Three, the general wisdom is that deflation is even worse than inflation. I'm really out of my wheelhouse here, but if the money supply was constrained and in the growing economy constant amount of money chased a growing number of things, that would lead to deflation. I guess.

But leaving all theory aside, babbling about the inflation-resistance of an asset that loses 10% of its value in a day of its value whenever Elon Mask wakes up on the wrong side of the bed? If a South-American country's currency had this kind of volatility, it would be a laughing stock even in the region. Who are these guys kidding?

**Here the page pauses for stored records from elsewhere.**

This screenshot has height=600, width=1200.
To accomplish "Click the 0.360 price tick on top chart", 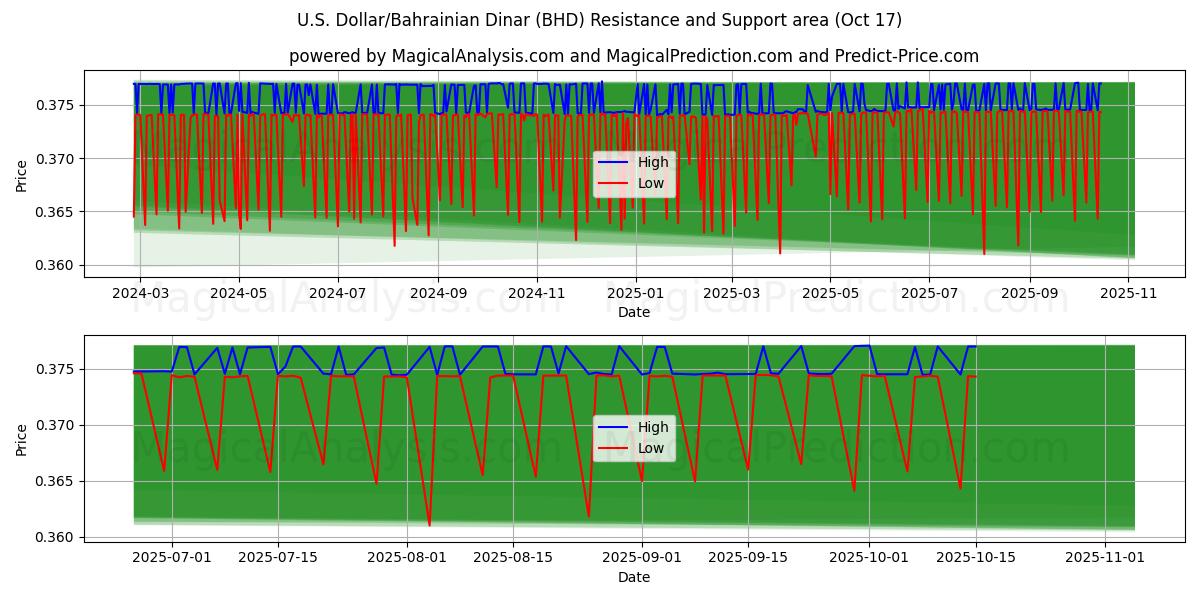I will (55, 266).
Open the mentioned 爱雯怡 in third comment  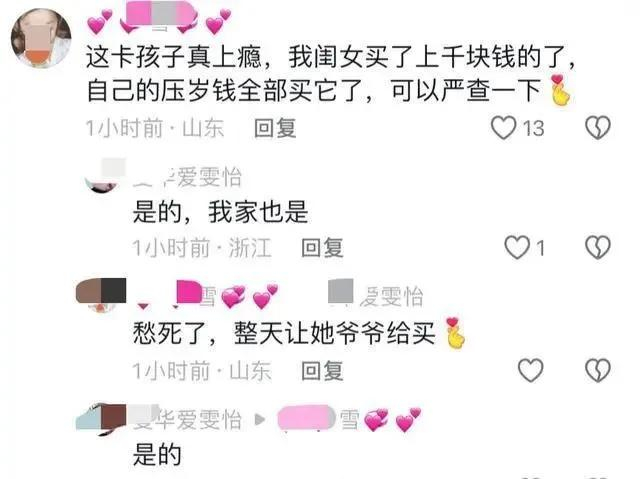pyautogui.click(x=376, y=295)
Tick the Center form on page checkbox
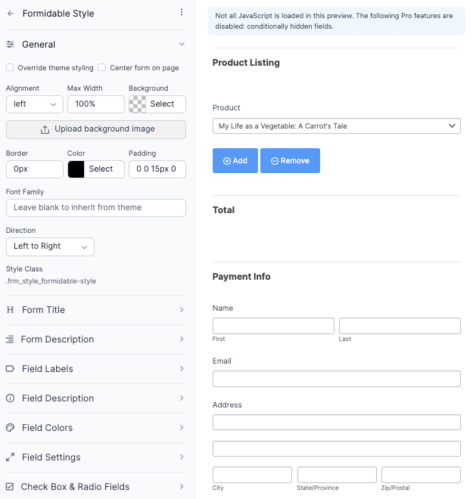This screenshot has height=499, width=473. pos(102,68)
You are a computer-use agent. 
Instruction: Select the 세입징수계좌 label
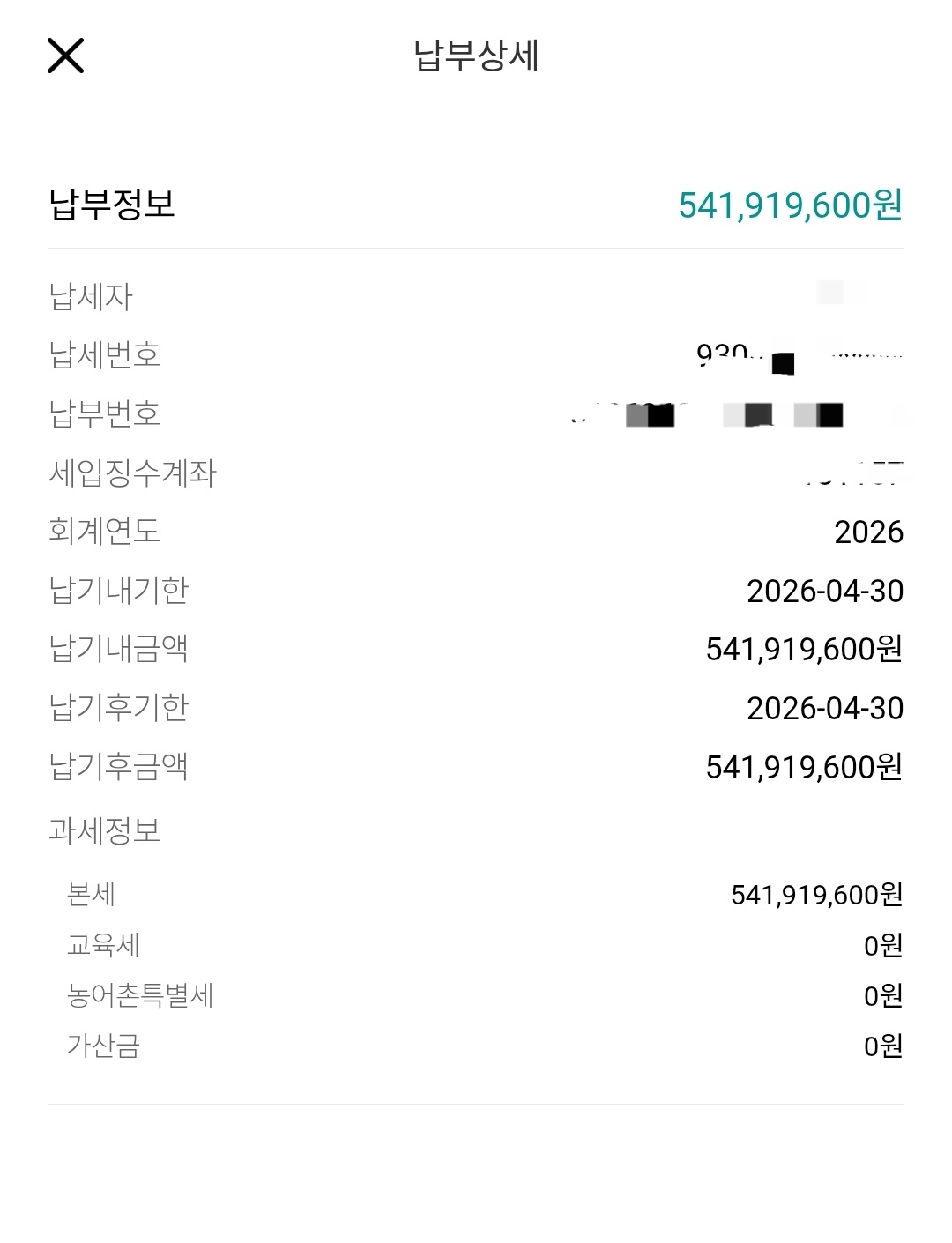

Even if cryptos didn't have these shortcomings, I'd have a long list of doubts. What if I invest my savings in Bitcoin, then it falls out of vogue, and another crypto takes its place (which might allow for more than 3-7 transactions per second - just for comparison, for Visa, the number is 1,700)? What if I forget my master password? Normal banks will never seize my money even if I lose all my papers. Speaking of safety, is my money insured by the state? Who I go to complain if I'm the victim of fraud? If I accidentally sent money to the wrong place? What about the unknown unknowns that would manifest only once we moved to a crypto-based financial world? 

Long story short, I think cryptos are Ponzi schemes. You make a profit if more people buy into it after you than the ones before you. The rest is techno blah-blah, hype, FOMO, and libertarian fever dreams.